Una branca della medicina cui la stessa sentenza fa richiamo, la medicina palliativa, si dedica a cercare di lenire i dolori delle persone gravemente malate. Il medico è ripetutamente confrontato con aneliti suicidi dei pazienti, ma questo cela spesso, per chi la pratica con convinzione, solo il desiderio di parlare e conoscere possibilità alternative per sostenere la situazione. Scontato quindi che anche le associazioni tedesche per la medicina palliativa si siano distanziate dalla decisione e sostenuto che semmai debba essere ampliata l’accessibilità alla medicina antidolorifica. Per il presidente del comitato etico tedesco, il teologo protestante Peter Dabrock -riporta sempre la ARD- la sentenza rimane applicabile quindi solo ad un caso “singolo estremo” ma non vale a legittimare una prassi di assistenza al suicidio. Medicinali che conducano alla morte per atto amministrativo contraddicono gli sforzi per tutelare la vita.

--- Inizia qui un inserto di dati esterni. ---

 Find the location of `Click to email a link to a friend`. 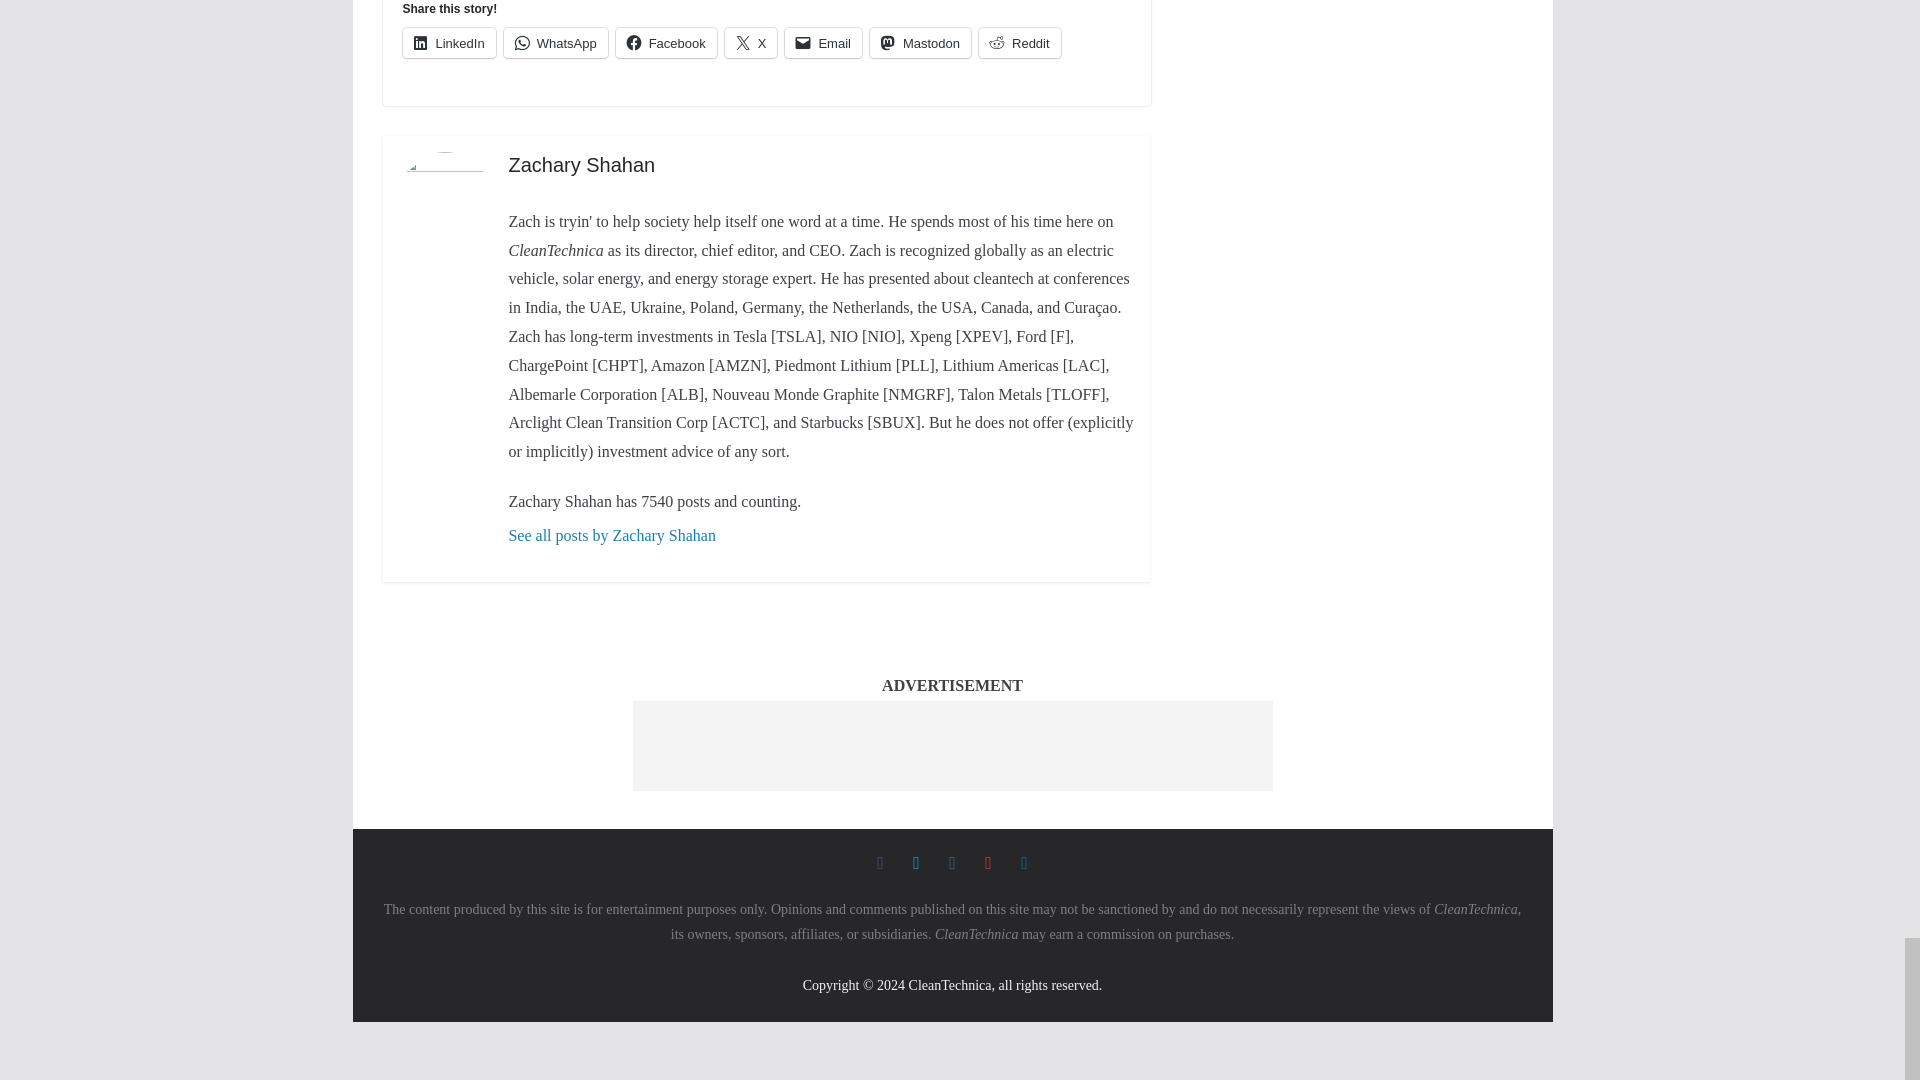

Il Parlamento tedesco il 6 novembre 2015 ha espressamente vietata la sistematica assistenza al suicidio in forma commerciale come invece ammessa nella vicina Svizzera, sanzionandola nei casi più gravi con la reclusione fino a 3 anni. La legge non è tuttavia diretta a colpire medici che in una situazione difficile agiscano secondo coscienza, quanto piuttosto chi invece promuova ripetutamente e commercialmente il suicidio.